He turned to the fire, and, springing up, she
left the room. The solemn silence of the
house oppressed her; she put on her thickest
wrappings, and took the street leading to the
nearest park. A steel-gray sky, with slowly-trailing
clouds, looked down on her, and the
keen, chilly wind wafted a fine snow-powder
in her face as she pressed against it. The
trees were bare, and the sere grass grew hoary
as the first snow-flakes of the season came
down softly and shroud-like. The walks were
deserted, save where a hurrying form crossed
from street to street, homeward-bound; and
Electra passed slowly along, absorbed in
thoughts colder than the frosting that gathered
on shawl and bonnet. The face and figure
of the painter glided spectrally before her
at every step, and a mighty temptation followed
at its heels. Why not strangle her heart?
Why not marry him and bear his name, if,
thereby, she could make his few remaining
months of existence happy, and, by accompanying
him south, prolong his life even for a
few weeks? She shuddered at the suggestion,
it would be such a miserable lot. But
then the question arose: “Who told you that
your life was given for happiness? Do you
imagine your Maker set you on earth solely
to hunt your own enjoyment? Suppose duty
costs you pain and struggles; is it any the less
duty? Nay, is it not all the more urgent
duty?” She knew that she could return to
the artist, and, with one brief sentence, pour
the chrism of joy over his suffering soul; and her
great compassion, mild-eyed, soft-lipped, tender-hearted,
whispered: Why not? why not?

“Nature owns no man who is not a martyr
withal.” If this dictum possessed any value,
did it not point to her mission? She could
no longer shut her eyes and stumble on, for
right in her path stood an awful form, with
austere lip and fiery eye, demanding a parley,
defying all escape; and, calmly, she stood face
to face with her Sphinx, considering her riddle.
A young, motherless girl, without the
girding of a holy religion, a free, untamed soul,
yielding allegiance to no creed, hearkening
only to the dictates of her tempestuous nature,
now confronting the most ancient immemorial
Destroyer who haunts the highways of society
Self-immolation, or a poisoning of the spring
of joy in the heart of a fellow-creature? Was
duty a Moloch, clasping its scorching arms
around its devotees?—a Juggernaut, indeed,
whose iron wheels drank the life-blood of its
victims? “Will you see your benefactor sink
swiftly into an early grave, and, standing by
with folded arms, persuade yourself that it is
not your duty to attempt to save him, at all
hazards? Can nothing less than love ever
sanction marriage?” Such was the riddle
hurled before her, and, as she pondered, the
floodgates of her sorrow and jealousy were
once more lifted—the rush and roar of bitter
waters drowned, for a time, the accents of conscience
and of reason.

But out of these fierce asphaltic waves arose,
Aphrodite-like, a pure, radiant, heavenly
form—a child of all climes, conditions, and ages
—an immortal evangel; and, as the piercing,
sunny eyes of womanly intuition looked upon
the riddle, the stony lineaments of the Sphinx
melted into air.

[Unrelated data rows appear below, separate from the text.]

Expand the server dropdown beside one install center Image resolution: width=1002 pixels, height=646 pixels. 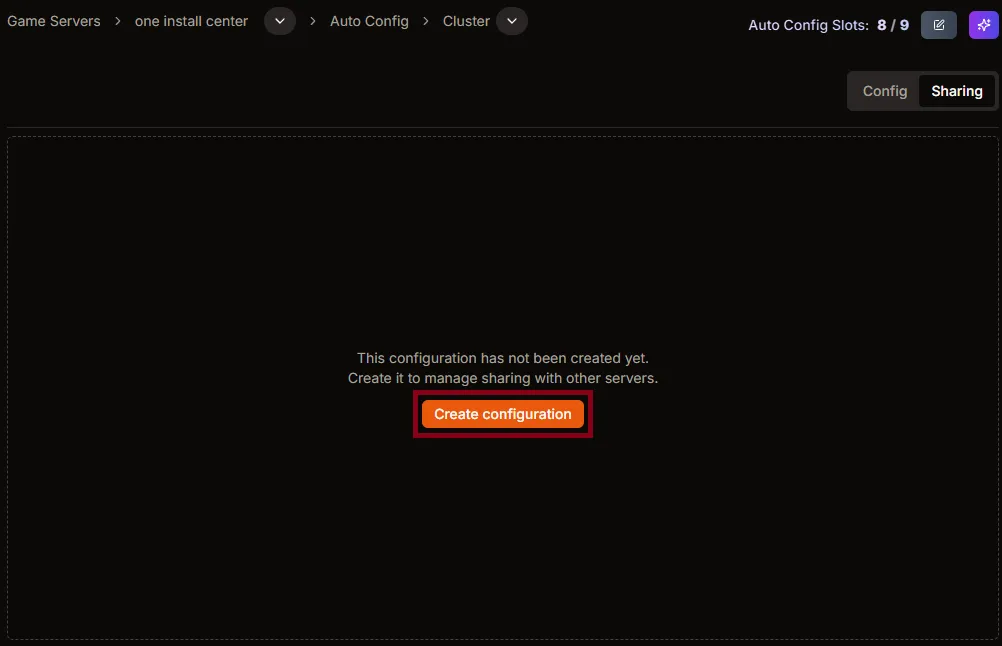click(280, 21)
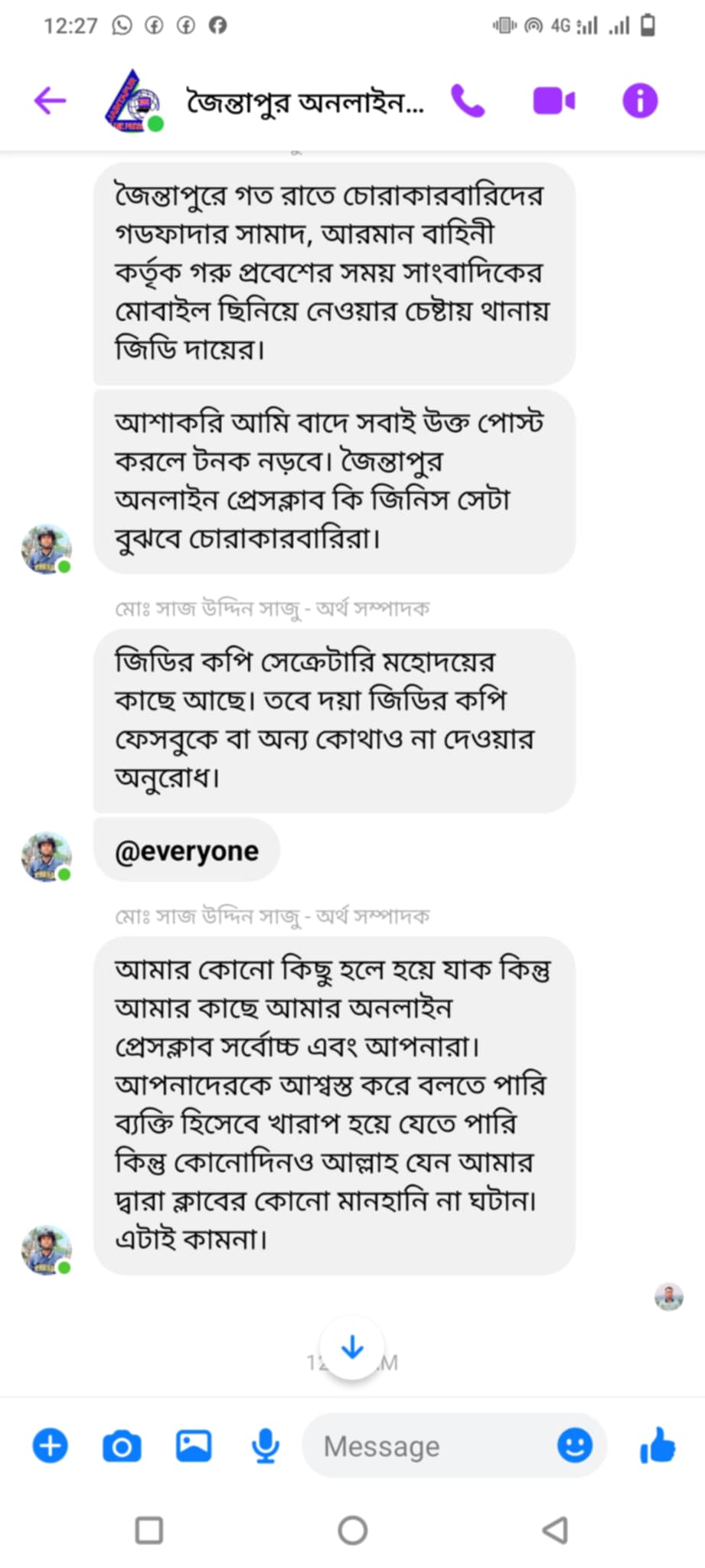Tap the Message input field
The width and height of the screenshot is (705, 1568).
[429, 1446]
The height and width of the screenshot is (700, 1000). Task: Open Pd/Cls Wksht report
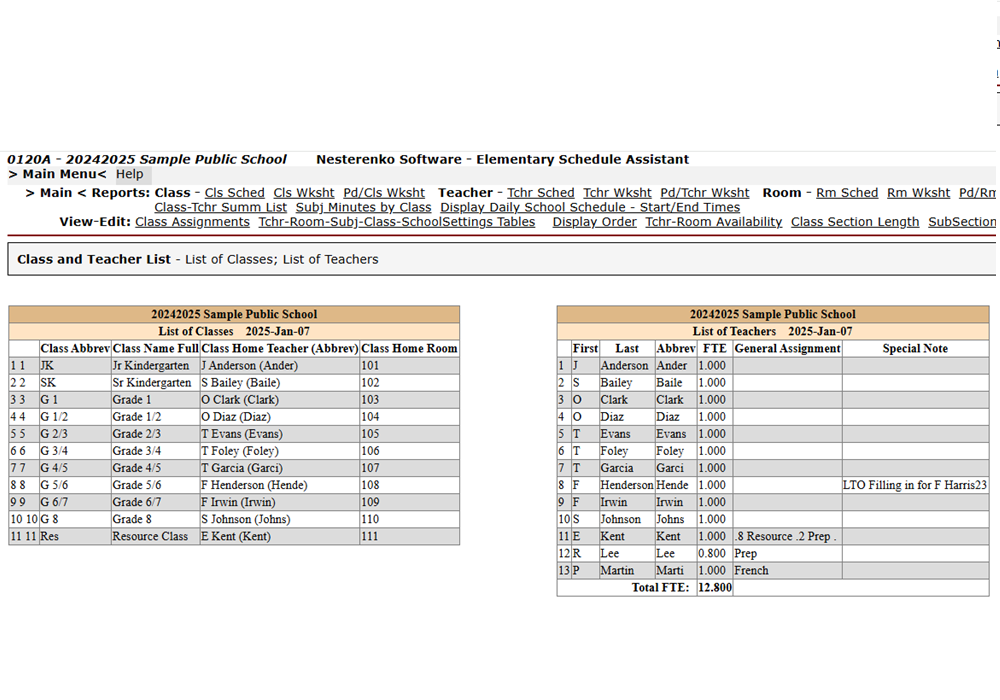[384, 193]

If womanly eyes rest on this
page the answer need not be traced here,
for in every true woman's heart the answer
is to be found engraved in God's own characters;
and, however the rubbish of ignoble motives
may accumulate, it can never obliterate
the divine handwriting. In the holiest oratory
of her nature is enshrined an infallible
talisman, an ægis, and she requires no other
panoply in the long struggle incident to trials
such as shook the stormy soul of the young artist.

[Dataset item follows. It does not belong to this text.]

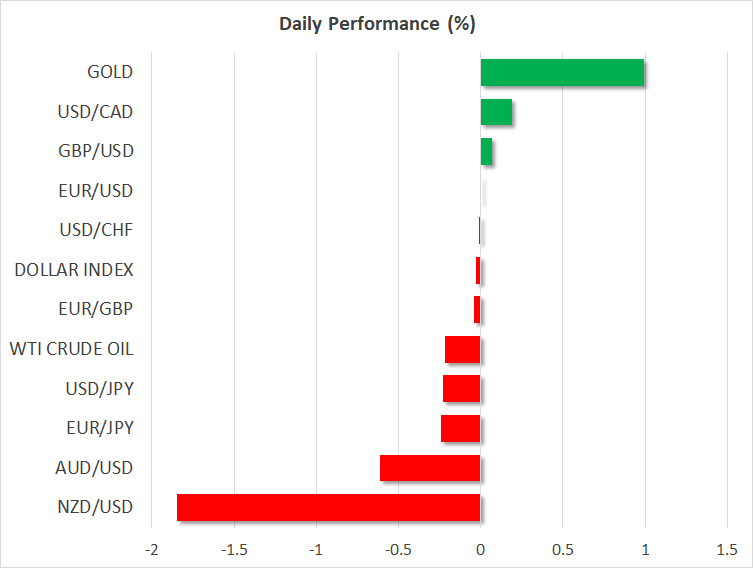
Task: Select the NZD/USD label text
Action: tap(96, 507)
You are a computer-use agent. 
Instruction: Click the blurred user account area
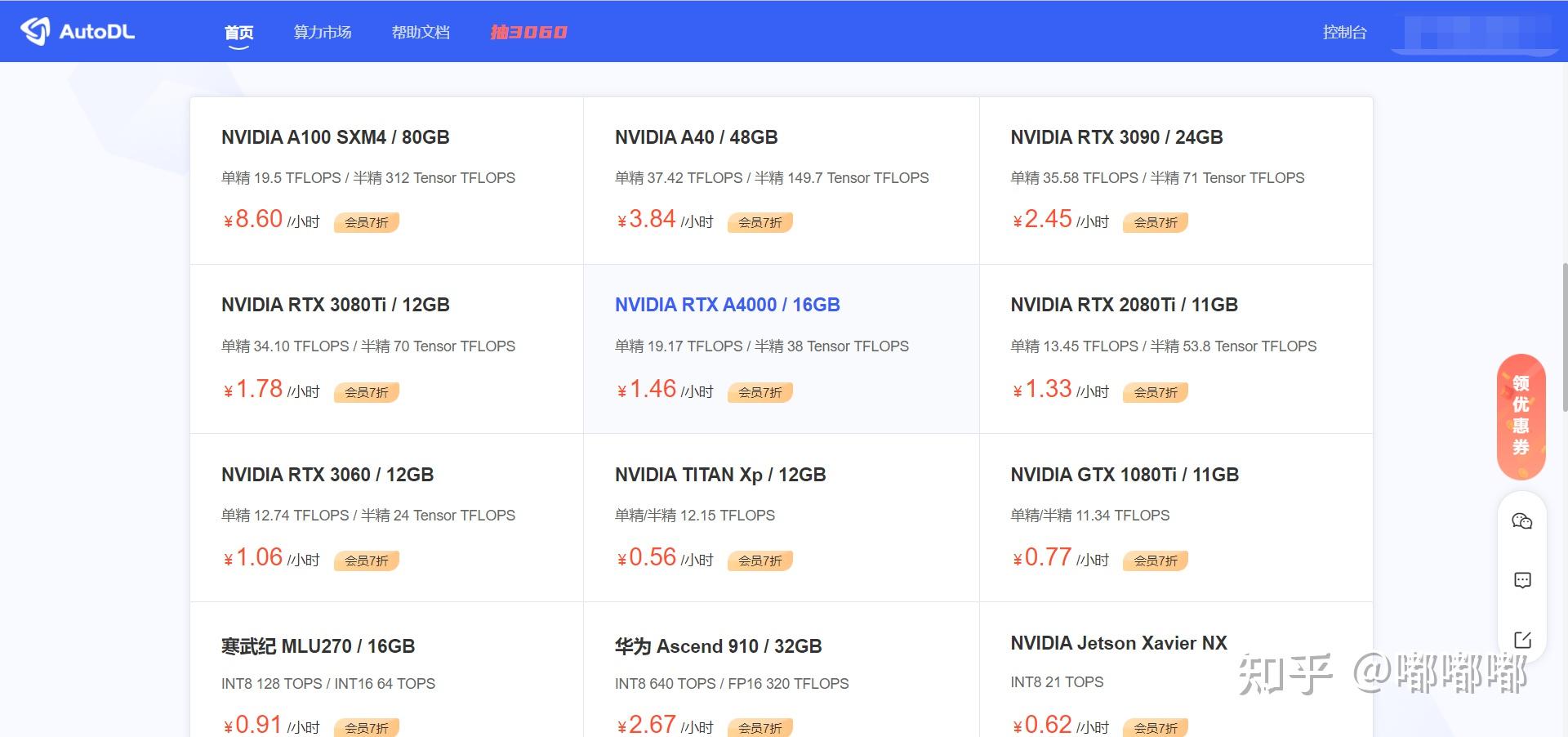pos(1475,33)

Faster fell the snow-flakes, cresting the
waves of hair like foam, and, setting her teeth
firmly, as if thereby locking the door against
all compassionating compunctions, Electra left
the park and turned into a cross-street, on
which was situated an establishment where
bouquets were kept for sale. The assortment
was meagre at that late hour, but she selected
a tiny bunch of delicate, fragrant, hot-house
blossoms, and, shielding them with her shawl,
hastened home. The studio was brilliant with
gas-glare and warm with the breath of anthracite,
but an aspect of dreariness, silence, and
sorrow predominated. The figures in the
pictures shrank back in their frames, the statues
gleamed mournfully white and cold, and
the emaciated form and face of the painter,
thrown into bold relief by the dark green
lining of the easy chair, seemed to belong to
realms of death rather than life. On the edge
of the low scroll-sculptured mantle, supported
at each corner by caryatides, perched a large
tame gray owl, with clipped wings folded,
and wide, solemn, oracular eyes fastened
on the countenance of its beloved master.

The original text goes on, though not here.